O Centro Comercial de Belém é, assim, diria eu, a decorrência natural e até inevitável do triunfo burguês---ou da compra da História pela burguesia, formalizada com as Revolução Francesa.
O "formalismo completamente branco e liso", árido, o completo vazio de verdadeiras ideias da sua "in/estética lata de sopa" ou "caixa de ferramentas"; o "barroco solúvel" da sua linearidade insuportavelmente impertinente, maçadora e viciosamente retórica, atarantada e deprimente para além que é toleravel; é, diria eu, o "escape formal" inevitável, obtido por esgotamento, do Art Nouveau [uma corrente artística com o manifesto "teórico" escrito por um grupo de armazenistas de bacalhau seco enriquecidos numa guerra qualquer e a imagem plástica obtida por saturação formal dos últimos vestígios do "achatamento estratégico" prévio de toda a Arte anterior].
Quando se acabaram as formas para "colar artisticamente" a partir da ideia que de colagem faz um catálogo de "grand magasin" recorreu-se à ausência ou vazio assim obtido para prolongar o embuste de uma "arte burguesa".
Daí, nasceu o tal "Centro"---o Versailles natural de um Cavaco, hoje-por-hoje, o Trianon à medida de um Sócrates.
Com frequentador à médio à dimensão mental e intelectual de ambos.
Claro que os "Centros" deste tipo [com a sua carrada de Joanas Vasconcellos no ciclópicos porões de alvenaria] interessam culturalmente---e apenas interessam culturalmente---enquanto houver Bretons e Deschamps e até Cesarinnys [o grupo que faltava refrir, os verdadeiros cultores e/ou apreciadores de Arte com maiúscula] para os denunciar [leia-se: para os transformar em sarcasmo e, se possível, como fez Duchamp, em urinol]---e tentar "dar alguma ordem à casa cultural de todos nós" a partir dessa verdadeira obra de misericórdia que é embirra solenemente com "aquilo" não se coibir de afirmá-lo publicamente e desse acto de cultura que é o de aplicar escatologia com critério e pontaria nos queixos da vulgaridade e do embuste que a "coisa" é.
Desgraçadamente, o último Cesarinny que tínhamos morreu já o que explica que, à falta de gente séria, os mictórios se tenham já convertido realmente em Arte, na forma de garrafões de ferro forjado ou colchas não-sei-de-onde.
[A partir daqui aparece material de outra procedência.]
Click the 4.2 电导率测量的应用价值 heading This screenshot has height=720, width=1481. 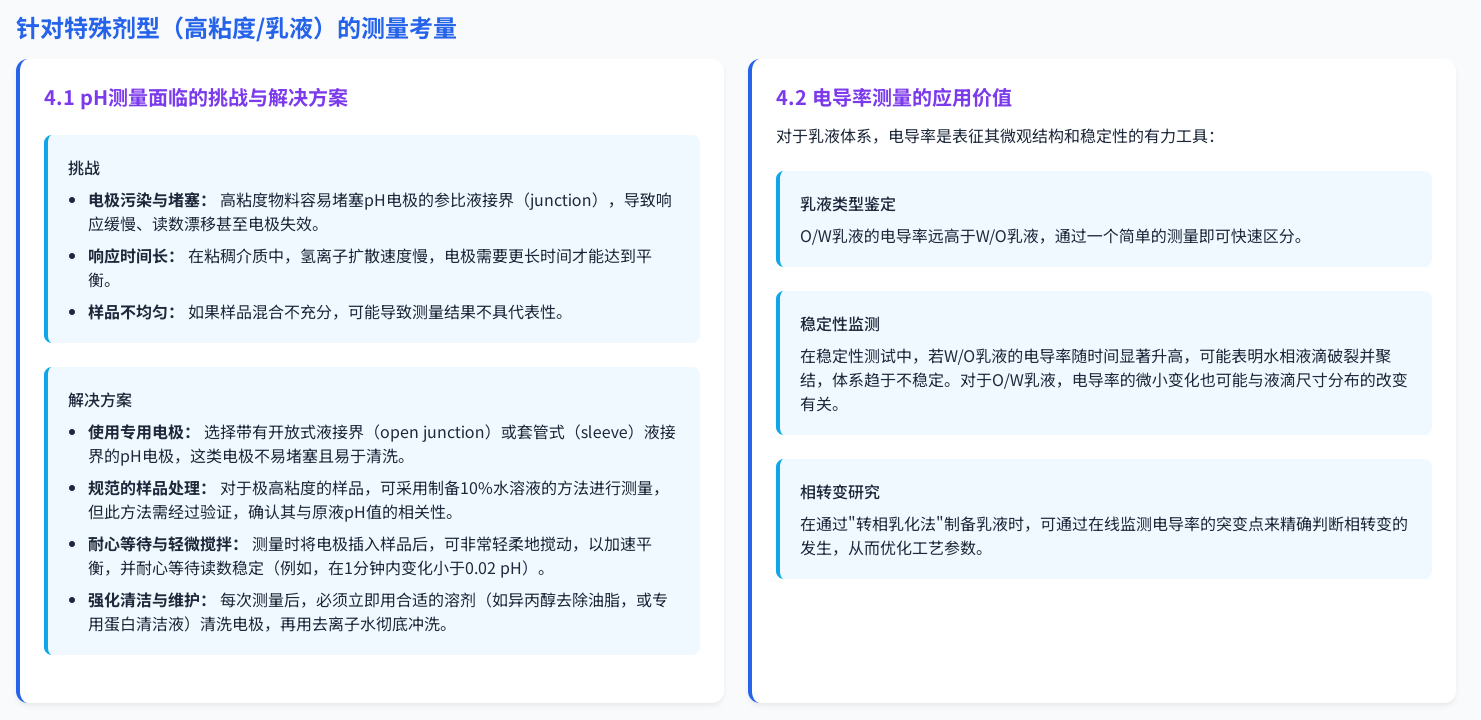click(x=893, y=98)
No fundo, se calhar, quem tem razão é mesmo o "Centro" [como sucederá talvez, pela mesmo ordem de razões, com essas aterradoras Amoreiras ou com o inenarrável "souflflé" de argamassa cor de burro quando foge que muita gente finge acreditar ser um edifício apresentável que calhou em desgraça às avenidas novass, junto a Entrecampos, obra de um tal Taveira a quem o Estado se fosse ainda mimnimamente social e compassiivo devia pagar era para estar quieto e não fazer nada].
No fundo, se calhar, é.
Ou é, pelo menos, o melhor e mais eficaz meio de documentar o estado de perigosa catalepsia mental, cultural e artística a que, como povo, chegámos.